- _SUPPLIED RECORDS_:
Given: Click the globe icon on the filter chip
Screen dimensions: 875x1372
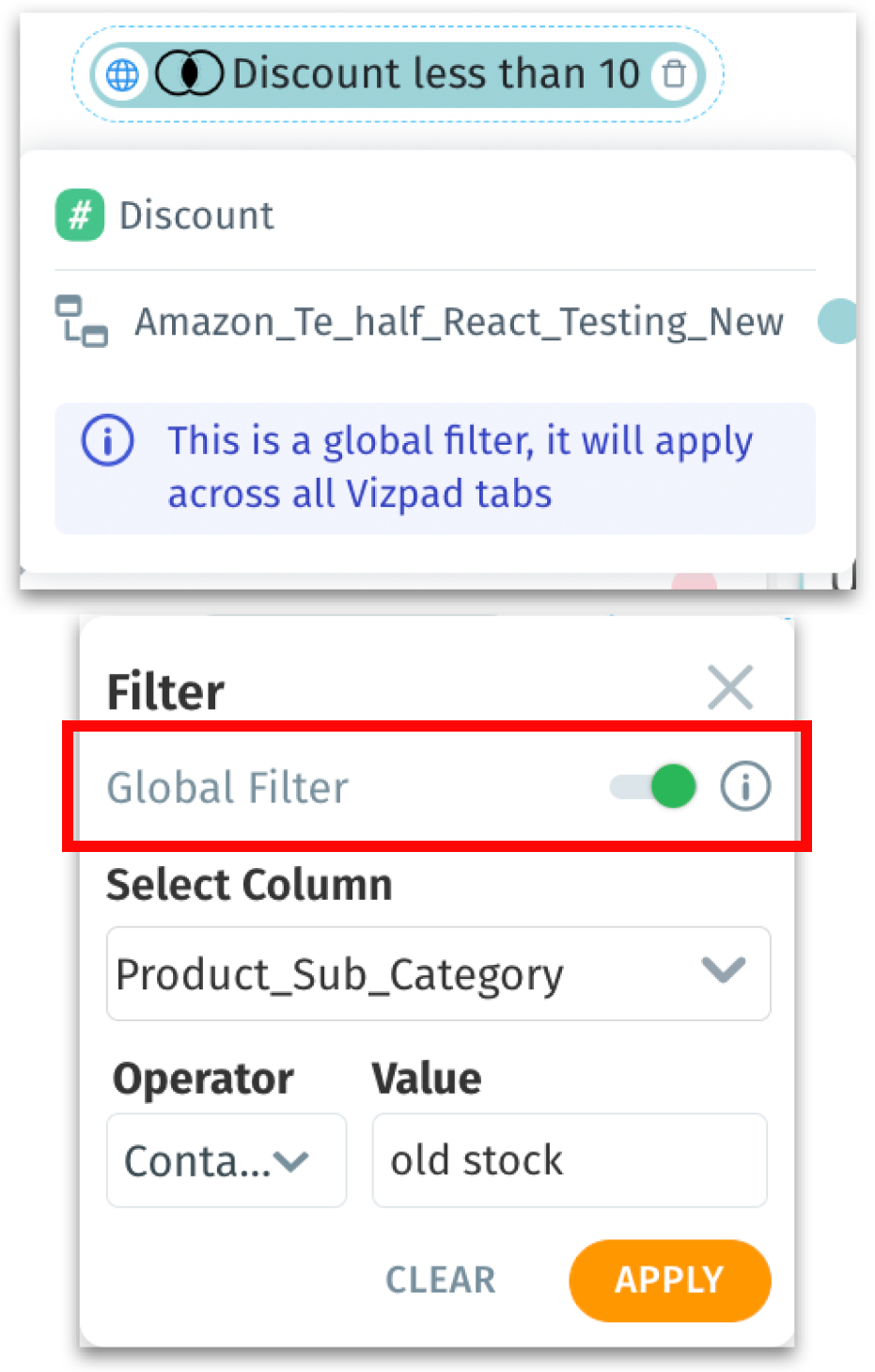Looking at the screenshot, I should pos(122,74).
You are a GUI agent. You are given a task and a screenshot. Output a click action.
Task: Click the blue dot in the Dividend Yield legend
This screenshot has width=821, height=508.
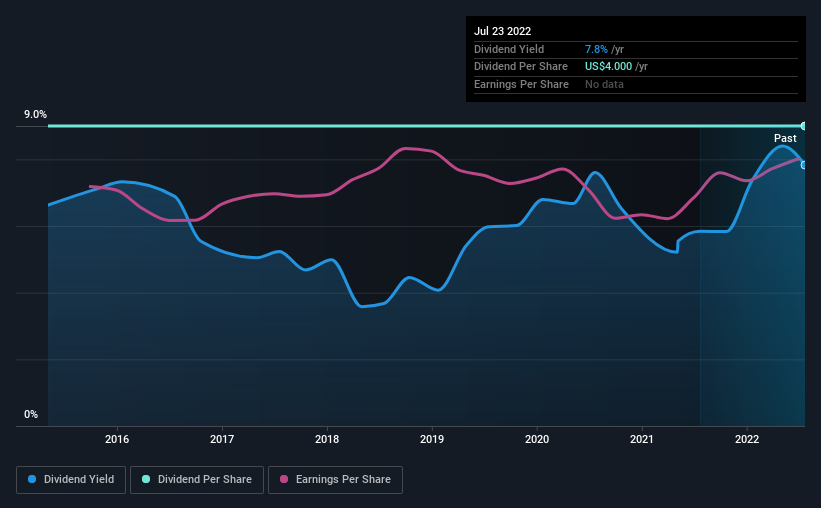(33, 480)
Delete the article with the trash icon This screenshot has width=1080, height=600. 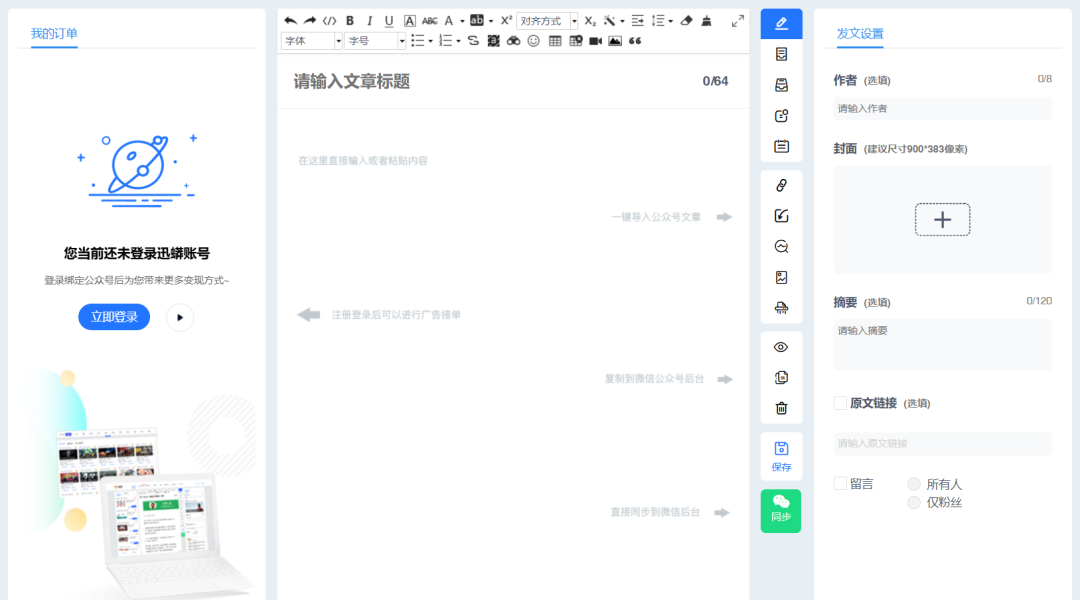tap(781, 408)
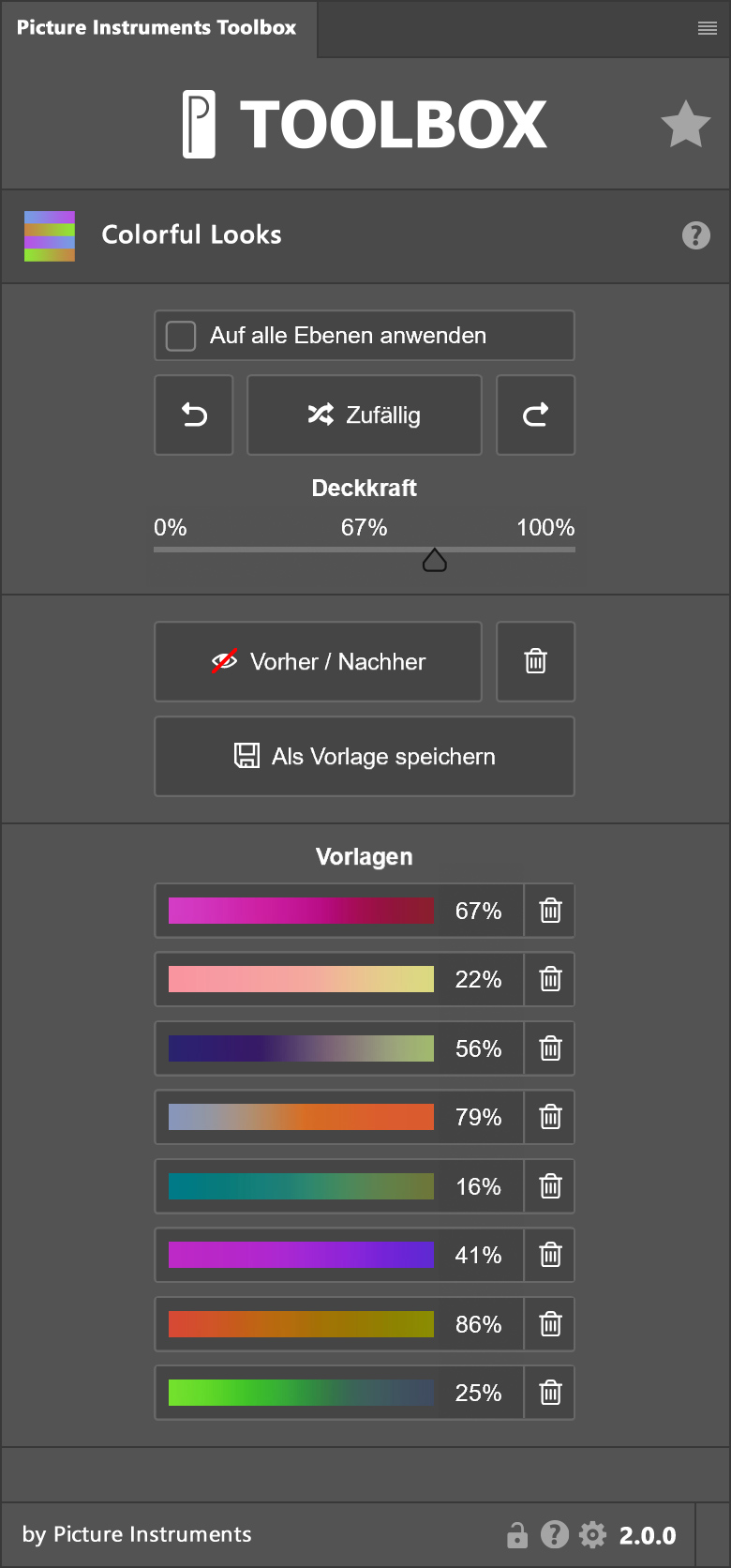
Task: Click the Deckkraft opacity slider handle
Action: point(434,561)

- _TASK REQUIREMENTS_:
The line containing "Task: Click the blue" marks the end: copy exactly every line from the start of the records up to and including it, leaving out the pictures.

- _OUTPUT_:
Given: Click the globe icon on the filter chip
Screen dimensions: 875x1372
Looking at the screenshot, I should pos(122,74).
You are a GUI agent. You are given a task and a screenshot. Output a click action.
Task: Click the blue dot in the Dividend Yield legend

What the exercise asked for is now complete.